There may be occasions where you might have to come out of your own pocket to foot the bill for business related items.
Here are 5 tax tips that you should know about this deduction.
1. Ordinary and Necessary
Generally, you can only deduct ‘unreimbursed’ expenses. To qualify for a deduction, expenses must be both ordinary and necessary for your line of work.
An ordinary expense, says the IRS, is one that is common and accepted in your trade or business. This means that what may be deductible for one business, may not be allowed for another.
A necessary expense is one that is helpful, and appropriate for your trade or business. An expense does not have to be indispensable to be considered necessary.
If you work in computer sales, I would strongly advise that you don’t gamble by claiming a day at the track as a ‘business deduction’.
If you do, you could end up talking to a tax auditor.

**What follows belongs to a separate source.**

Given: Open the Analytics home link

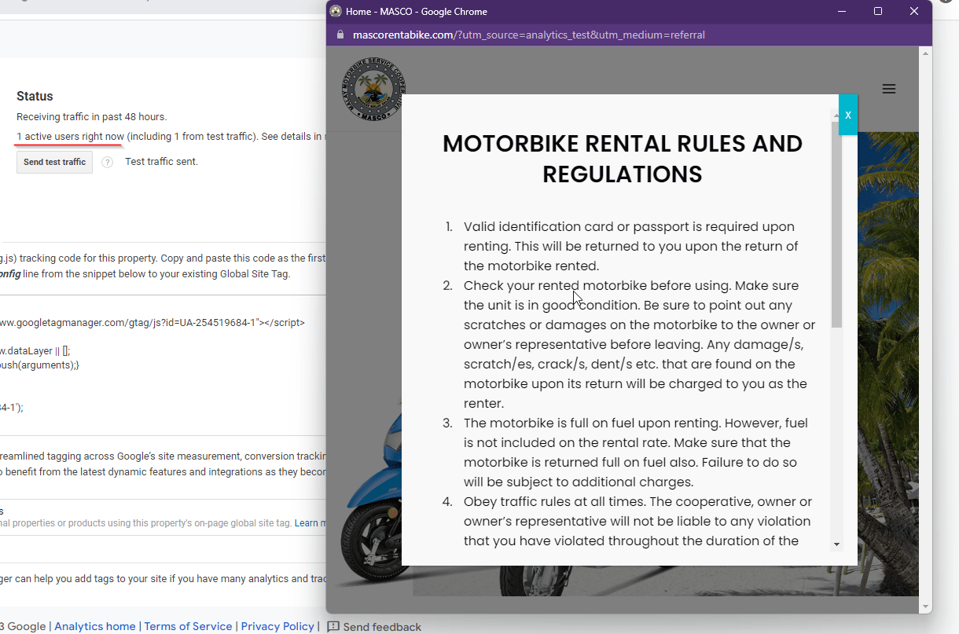Looking at the screenshot, I should pyautogui.click(x=94, y=626).
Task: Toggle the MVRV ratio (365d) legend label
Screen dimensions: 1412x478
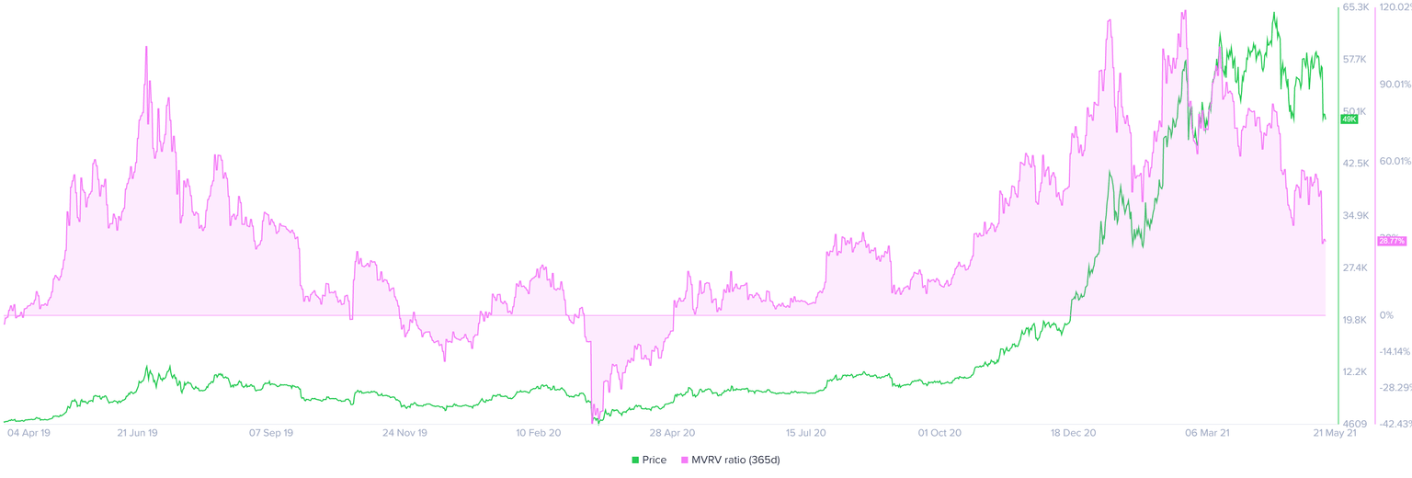Action: 734,460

2. Business Expense Examples
Some costs that you may be able to deduct include:
- Supplies and tools you use on the job.
- Business use of your car.
- Business meals and entertainment.
- Business travel away from home.
- Business use of your home.
- Work-related education.
If your employer reimburses you for expenses incurred during your work efforts, there remains a chance for a deduction. The IRS provides special rules that clarifies the tax treatment for business expenses in the following publications:
- Publication 529 – Miscellaneous Deductions
- Publication 463 – Travel, Entertainment, Gift, & Car Expenses
3. Forms to Use
You can deduct the amount that is more than two percent of your adjusted gross income.
4. Educator Expenses
Basics: If you are a K through 12 teacher, and you paid for classroom supplies and other materials out of your own pocket, then you can claim those expenses as a tax deduction
Limits: You can claim up to $250 of classroom expenses for supplies, materials, books, software, and so forth. If both you and your spouse are educators, you can both may claim up to $250 of expenses, totaling $500 on your joint return. You claim this deduction as an adjustment on your tax return, rather than as an itemized deduction.
Any classroom expenses in excess of these limits can be deducted as an employee business expense, which is a miscellaneous itemized deduction subject to threshold of 2% of adjusted gross income.
The Educator Expense deduction is available through the year 2014.
5. Keep Records
If an examiner is chuckling at something on your return, you can be sure there will be questions! Be prepared to show exactly how your claimed deduction are ordinary for your occupation, and necessary for the operation of your business.